[Records excerpted from a collection]
○ ○ ○ ○ ○ ○ ○
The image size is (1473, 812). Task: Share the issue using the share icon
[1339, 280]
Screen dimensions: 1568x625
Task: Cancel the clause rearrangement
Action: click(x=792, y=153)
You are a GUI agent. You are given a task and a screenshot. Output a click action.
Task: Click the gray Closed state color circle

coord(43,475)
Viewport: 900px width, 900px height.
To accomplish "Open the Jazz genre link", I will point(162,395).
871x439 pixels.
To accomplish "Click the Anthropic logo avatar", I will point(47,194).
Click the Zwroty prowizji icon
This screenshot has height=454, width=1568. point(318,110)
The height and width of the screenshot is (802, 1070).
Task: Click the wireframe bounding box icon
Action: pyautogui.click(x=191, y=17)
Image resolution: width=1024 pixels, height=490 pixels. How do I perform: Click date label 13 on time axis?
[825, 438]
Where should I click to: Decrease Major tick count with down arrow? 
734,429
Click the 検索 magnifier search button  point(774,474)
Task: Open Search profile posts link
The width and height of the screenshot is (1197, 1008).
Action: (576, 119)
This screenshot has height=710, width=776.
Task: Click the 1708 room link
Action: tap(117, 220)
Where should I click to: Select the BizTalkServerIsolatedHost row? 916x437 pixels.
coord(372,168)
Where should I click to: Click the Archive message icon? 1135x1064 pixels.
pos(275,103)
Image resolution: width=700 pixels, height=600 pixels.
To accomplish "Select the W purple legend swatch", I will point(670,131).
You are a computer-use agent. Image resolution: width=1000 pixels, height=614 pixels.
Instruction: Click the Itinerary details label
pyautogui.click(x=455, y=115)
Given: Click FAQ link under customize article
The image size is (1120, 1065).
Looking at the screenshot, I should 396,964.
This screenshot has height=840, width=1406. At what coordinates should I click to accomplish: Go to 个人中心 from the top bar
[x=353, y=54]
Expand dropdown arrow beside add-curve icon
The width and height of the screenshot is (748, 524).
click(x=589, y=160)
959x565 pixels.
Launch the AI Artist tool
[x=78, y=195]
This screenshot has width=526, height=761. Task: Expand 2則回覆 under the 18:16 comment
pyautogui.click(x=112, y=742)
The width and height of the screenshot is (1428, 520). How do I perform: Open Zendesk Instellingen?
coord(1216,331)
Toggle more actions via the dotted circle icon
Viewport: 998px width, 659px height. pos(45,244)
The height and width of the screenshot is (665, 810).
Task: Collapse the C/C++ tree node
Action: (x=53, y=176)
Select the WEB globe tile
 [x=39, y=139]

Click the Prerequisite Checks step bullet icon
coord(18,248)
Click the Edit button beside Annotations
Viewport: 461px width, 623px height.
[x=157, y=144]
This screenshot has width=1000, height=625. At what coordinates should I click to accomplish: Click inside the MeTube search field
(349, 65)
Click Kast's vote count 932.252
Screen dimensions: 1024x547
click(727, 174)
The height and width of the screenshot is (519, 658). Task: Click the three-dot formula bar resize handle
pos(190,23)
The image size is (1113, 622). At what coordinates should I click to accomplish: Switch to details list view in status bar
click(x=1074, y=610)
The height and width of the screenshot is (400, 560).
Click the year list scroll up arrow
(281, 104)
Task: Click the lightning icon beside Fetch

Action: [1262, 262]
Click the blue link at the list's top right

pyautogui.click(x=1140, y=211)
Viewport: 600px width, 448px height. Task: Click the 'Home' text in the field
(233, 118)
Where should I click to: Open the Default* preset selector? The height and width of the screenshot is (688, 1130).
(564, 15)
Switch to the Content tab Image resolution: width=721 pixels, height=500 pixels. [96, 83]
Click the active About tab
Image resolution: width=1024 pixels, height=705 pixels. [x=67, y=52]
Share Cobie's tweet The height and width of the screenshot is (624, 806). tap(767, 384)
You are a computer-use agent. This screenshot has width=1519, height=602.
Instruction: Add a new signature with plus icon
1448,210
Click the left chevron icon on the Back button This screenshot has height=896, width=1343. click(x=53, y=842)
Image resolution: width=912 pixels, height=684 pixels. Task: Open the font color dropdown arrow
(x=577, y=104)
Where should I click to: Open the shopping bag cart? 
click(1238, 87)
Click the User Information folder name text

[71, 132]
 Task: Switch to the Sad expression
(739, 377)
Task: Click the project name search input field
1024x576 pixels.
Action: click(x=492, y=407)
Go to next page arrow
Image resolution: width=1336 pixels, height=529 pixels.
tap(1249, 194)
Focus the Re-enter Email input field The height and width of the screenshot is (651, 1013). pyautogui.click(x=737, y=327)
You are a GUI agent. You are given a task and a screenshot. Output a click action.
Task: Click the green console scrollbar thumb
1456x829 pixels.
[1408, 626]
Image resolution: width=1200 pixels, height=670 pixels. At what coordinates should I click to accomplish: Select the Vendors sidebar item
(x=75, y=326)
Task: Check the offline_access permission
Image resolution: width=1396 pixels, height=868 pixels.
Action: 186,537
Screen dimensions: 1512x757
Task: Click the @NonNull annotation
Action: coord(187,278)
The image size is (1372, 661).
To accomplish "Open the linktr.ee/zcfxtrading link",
○ ○ ○ ○ ○ ○ ○
Extract, exactly, the lines above that begin at the line containing "Instruction: Add a" and end at the final line of the records; add no other text.

Exercise response:
Instruction: Add a new signature with plus icon
1448,210
Click the left chevron icon on the Back button This screenshot has height=896, width=1343. click(x=53, y=842)
Image resolution: width=912 pixels, height=684 pixels. Task: Open the font color dropdown arrow
(x=577, y=104)
Where should I click to: Open the shopping bag cart? 
click(1238, 87)
Click the User Information folder name text

[71, 132]
 Task: Switch to the Sad expression
(739, 377)
Task: Click the project name search input field
1024x576 pixels.
Action: click(x=492, y=407)
Go to next page arrow
Image resolution: width=1336 pixels, height=529 pixels.
tap(1249, 194)
Focus the Re-enter Email input field The height and width of the screenshot is (651, 1013). pyautogui.click(x=737, y=327)
You are a GUI agent. You are given a task and a screenshot. Output a click action.
Task: Click the green console scrollbar thumb
1456x829 pixels.
[1408, 626]
Image resolution: width=1200 pixels, height=670 pixels. At what coordinates should I click to accomplish: Select the Vendors sidebar item
(x=75, y=326)
Task: Check the offline_access permission
Image resolution: width=1396 pixels, height=868 pixels.
Action: 186,537
Screen dimensions: 1512x757
Task: Click the @NonNull annotation
Action: coord(187,278)
The image size is (1372, 661).
To accomplish "Open the linktr.ee/zcfxtrading link",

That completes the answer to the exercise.